The GrAy Box: Business Context
At the onset of 1984, Zork games had been available for purchase for two years and one month. Those titles spent much of that time in the Softalk sales charts, and all of Infocom’s subsequent releases had made the list as well. Their games had become, undeniably, capital “B” Big, capital “B” Business. The games division did not, in fact, seem big enough–at least not for newly crowned CEO Al Vezza. Infocom’s ill-fated business product, Cornerstone, had begun sucking all of the financial oxygen out of the company as it haplessly chased a VisiCalc-level business hit of its own.

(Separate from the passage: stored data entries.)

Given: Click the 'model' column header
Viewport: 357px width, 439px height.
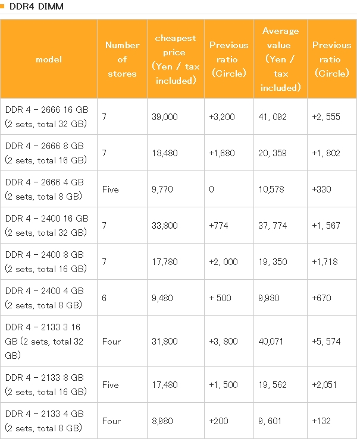Looking at the screenshot, I should click(x=49, y=59).
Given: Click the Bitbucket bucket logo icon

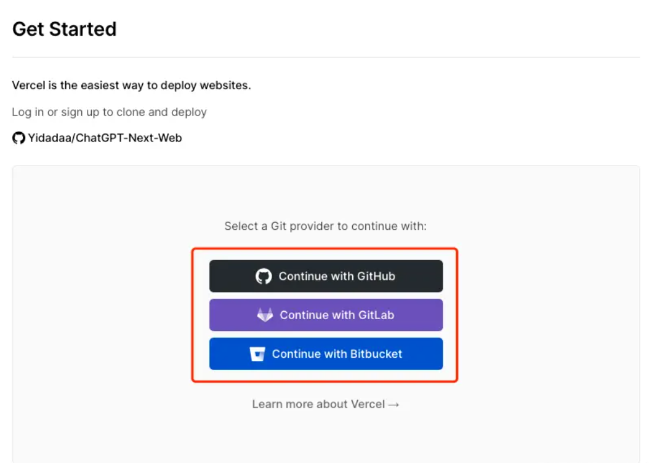Looking at the screenshot, I should [x=257, y=354].
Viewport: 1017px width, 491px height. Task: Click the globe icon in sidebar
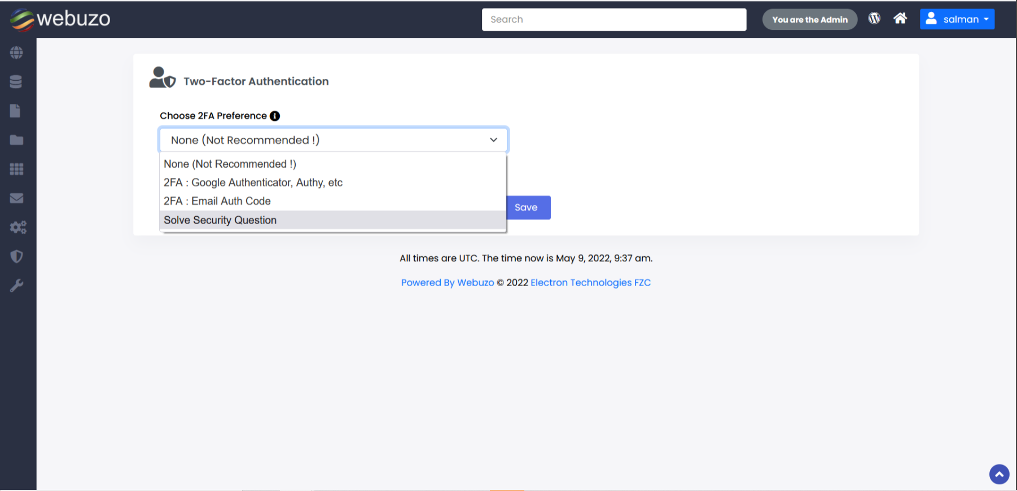(x=16, y=52)
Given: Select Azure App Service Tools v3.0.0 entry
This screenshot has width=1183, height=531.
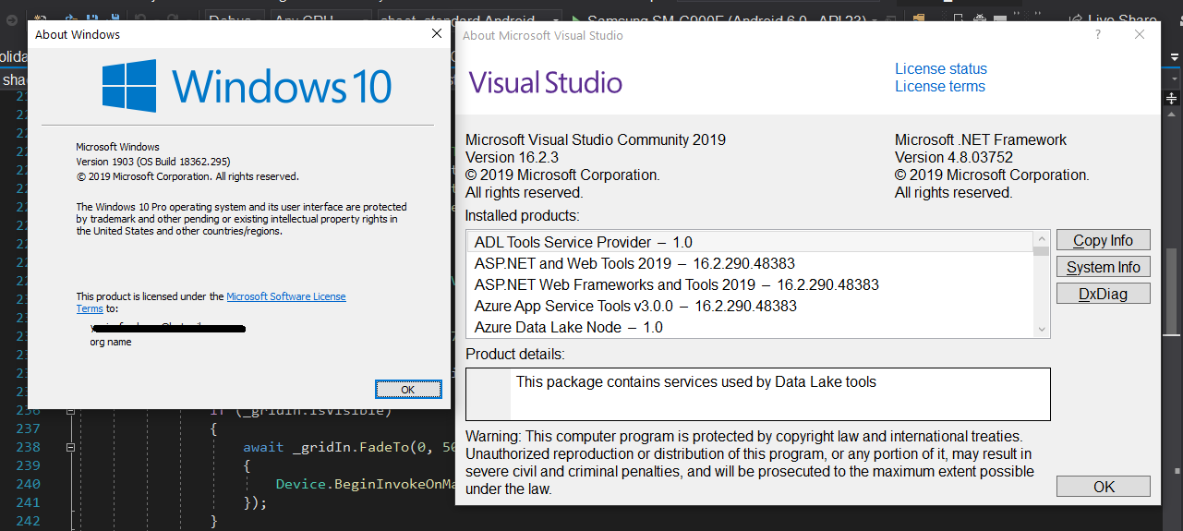Looking at the screenshot, I should (635, 306).
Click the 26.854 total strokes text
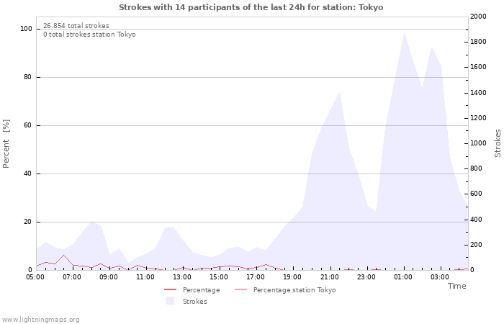The image size is (504, 324). pyautogui.click(x=76, y=26)
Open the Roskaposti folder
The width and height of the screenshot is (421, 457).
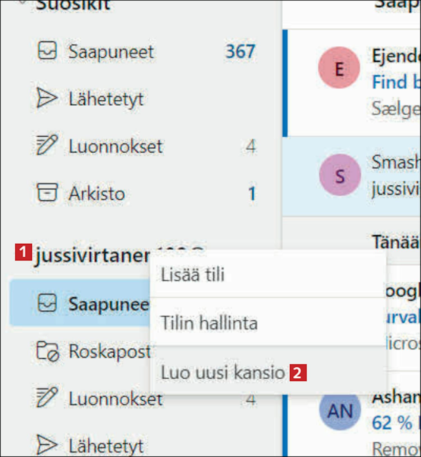pos(109,352)
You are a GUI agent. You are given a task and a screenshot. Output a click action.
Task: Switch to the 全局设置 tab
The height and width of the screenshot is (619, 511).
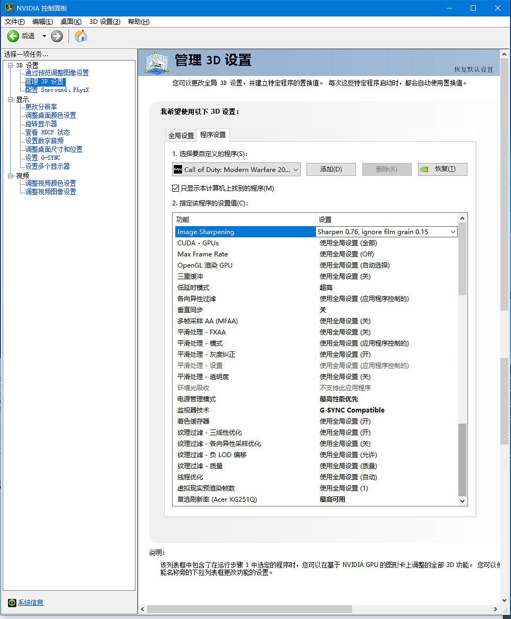pyautogui.click(x=181, y=135)
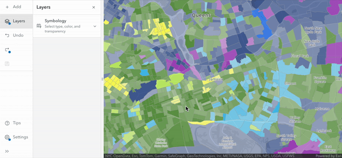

While 1984 marked Infocom’s sales peak, it’s important to note that 1980’s Zork I outsold (total sales 151,100 units) every 1984 release by a wide margin–including the blockbuster Hitchhiker’s Guide to the Galaxy (59,007 units). In fact, the rather niche CBM release of Zork I—I’m quite fond of its packaging–came close to Hitchhiker’s numbers on only one platform. Admittedly, Hitchhiker’s released in September, but by them Zork I was almost three years old (figures retrieved from these documents hosted at the Internet Archive, particularly page 20).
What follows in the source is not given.